Differential inhibition of tryptophan synthase and of tryptophanase by the two diastereoisomers of 2,3-dihydro-L-tryptophan. Implications for the stereochemistry of the reaction intermediates.

Oxindolyl-L-alanine and 2,3-dihydro-L-tryptophan, which are analogs of a proposed reaction intermediate, are potent competitive inhibitors of both tryptophanase and the alpha 2 beta 2 complex of tryptophan synthase (Phillips, R. S., Miles, E. W., and Cohen, L. A. (1984) Biochemistry 23, 6228-6234). Since these inhibitors can exist in two diastereoisomeric forms, which we expected to differ in inhibitory potency, we have separated the diastereoisomers of 2,3-dihydro-L-tryptophan by preparative high performance liquid chromatography. These diastereoisomers were designated "A" and "B" in order of elution from the high performance liquid chromatography column.

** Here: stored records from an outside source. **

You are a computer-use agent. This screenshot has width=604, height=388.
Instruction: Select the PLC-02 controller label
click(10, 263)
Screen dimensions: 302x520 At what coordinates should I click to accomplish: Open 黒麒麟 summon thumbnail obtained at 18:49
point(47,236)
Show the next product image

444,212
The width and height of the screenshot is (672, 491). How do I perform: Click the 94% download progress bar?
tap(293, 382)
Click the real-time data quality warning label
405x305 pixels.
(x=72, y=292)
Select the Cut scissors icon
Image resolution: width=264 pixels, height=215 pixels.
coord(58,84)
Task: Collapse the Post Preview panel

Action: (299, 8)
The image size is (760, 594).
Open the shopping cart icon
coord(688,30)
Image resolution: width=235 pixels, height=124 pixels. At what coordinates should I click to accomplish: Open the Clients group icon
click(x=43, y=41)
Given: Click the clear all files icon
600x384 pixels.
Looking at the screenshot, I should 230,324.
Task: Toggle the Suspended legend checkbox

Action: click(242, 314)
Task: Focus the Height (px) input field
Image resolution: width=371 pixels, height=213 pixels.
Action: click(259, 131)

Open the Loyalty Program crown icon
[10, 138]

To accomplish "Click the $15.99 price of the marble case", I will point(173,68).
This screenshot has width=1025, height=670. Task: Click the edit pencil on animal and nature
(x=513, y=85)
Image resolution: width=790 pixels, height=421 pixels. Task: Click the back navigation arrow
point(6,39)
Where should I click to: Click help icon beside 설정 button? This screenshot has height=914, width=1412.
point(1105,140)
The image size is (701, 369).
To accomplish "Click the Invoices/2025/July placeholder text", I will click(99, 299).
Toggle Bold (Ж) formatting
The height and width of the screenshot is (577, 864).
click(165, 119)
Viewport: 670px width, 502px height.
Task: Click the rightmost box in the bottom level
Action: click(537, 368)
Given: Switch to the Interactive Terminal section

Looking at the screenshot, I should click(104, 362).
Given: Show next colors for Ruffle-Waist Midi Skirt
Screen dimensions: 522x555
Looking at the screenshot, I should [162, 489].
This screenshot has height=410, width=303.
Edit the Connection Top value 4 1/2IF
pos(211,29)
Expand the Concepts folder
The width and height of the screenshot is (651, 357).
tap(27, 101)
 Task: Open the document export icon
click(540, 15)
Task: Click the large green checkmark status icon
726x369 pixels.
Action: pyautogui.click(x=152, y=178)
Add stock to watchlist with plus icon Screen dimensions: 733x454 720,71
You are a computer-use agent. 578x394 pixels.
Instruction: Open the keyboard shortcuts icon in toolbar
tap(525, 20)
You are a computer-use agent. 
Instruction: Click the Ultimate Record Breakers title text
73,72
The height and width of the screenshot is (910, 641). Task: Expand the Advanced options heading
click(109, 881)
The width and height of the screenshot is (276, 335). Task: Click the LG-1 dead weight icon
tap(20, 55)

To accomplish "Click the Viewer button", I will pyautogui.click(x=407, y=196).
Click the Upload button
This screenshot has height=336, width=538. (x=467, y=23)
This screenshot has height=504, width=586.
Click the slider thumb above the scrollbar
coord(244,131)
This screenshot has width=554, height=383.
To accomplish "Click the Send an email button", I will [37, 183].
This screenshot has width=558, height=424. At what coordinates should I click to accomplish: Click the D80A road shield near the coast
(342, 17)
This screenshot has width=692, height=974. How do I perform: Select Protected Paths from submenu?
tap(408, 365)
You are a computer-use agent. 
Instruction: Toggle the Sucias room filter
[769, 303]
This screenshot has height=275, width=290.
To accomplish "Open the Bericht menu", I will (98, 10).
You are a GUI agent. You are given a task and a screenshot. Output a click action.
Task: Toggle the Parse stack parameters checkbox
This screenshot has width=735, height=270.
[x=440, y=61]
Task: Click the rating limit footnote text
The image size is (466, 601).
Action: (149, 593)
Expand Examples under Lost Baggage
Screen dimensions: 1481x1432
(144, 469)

Diastereoisomer B is a potent competitive inhibitor of the alpha 2 beta 2 complex of tryptophan synthase with KI = 6 microM at pH 7.8 and 25 degrees C. In contrast, diastereoisomer A is a weak competitive inhibitor, with KI = 940 microM under these conditions. With tryptophanase, the situation is reversed; diastereoisomer A is a potent slow-binding competitive inhibitor of tryptophanase with KI = 2 microM at pH 8.0 and 25 degrees C, while diastereoisomer B is much weaker with KI = 1600 microM under these conditions. These results not only provide additional support for the proposal that the indolenine tautomer of tryptophan is an intermediate in the reactions catalyzed by both enzymes but also suggest that these enzymes catalyze their respective reactions via enantiomeric indolenine intermediates.